Enhancing melanoma treatment through systemic delivery of an immune boosting Staphylococcus epidermidis strain

Abstract

A unique strain of Staphylococcus epidermidis, AIT01 (AIT, Airway Immune Trainer), identified in our previous research, has demonstrated immune-boosting properties. This study aimed to evaluate the systemic immune-modulatory effects and potential anti-tumor properties of this immune-enhancing skin microbiota strain. A series of ex vivo and in vivo experiments were conducted to assess immune cell proliferation, cytokine production, and anti-tumor efficacy. In ex vivo studies, splenocytes treated with the bacterial lysate or culture supernatant of the strain showed significantly increased viability in a concentration-dependent manner. Flow cytometry analysis revealed increased populations of dendritic cells, NK cells (Natural killer cells), and gamma delta T cells, with enhanced cytokine production, particularly IFN-gamma (Interferon-gamma) and perforin, in the lysate-treated group. When administered via intraperitoneal and intravenous routes in vivo, mice showed significant inhibition of melanoma growth upon receiving the bacterial lysate. Notably, pre-treatment demonstrated superior efficacy compared to post-treatment.
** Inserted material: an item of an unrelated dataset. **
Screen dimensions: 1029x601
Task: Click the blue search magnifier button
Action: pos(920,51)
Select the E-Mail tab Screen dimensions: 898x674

Furthermore, the combination of the bacterial lysate with anti-PD-1 (anti-Programmed cell death protein-1) monoclonal antibody further suppressed tumor growth compared to anti-PD-1 monotherapy. These findings suggest that the AIT01 lysate enhances immune cell proliferation and cytokine production, contributing to its potent anti-tumor effects. The systemic delivery of this immune-boosting skin microbiota strain, particularly in combination with anti-PD-1 therapy, holds promise as an effective immunotherapeutic strategy against melanoma.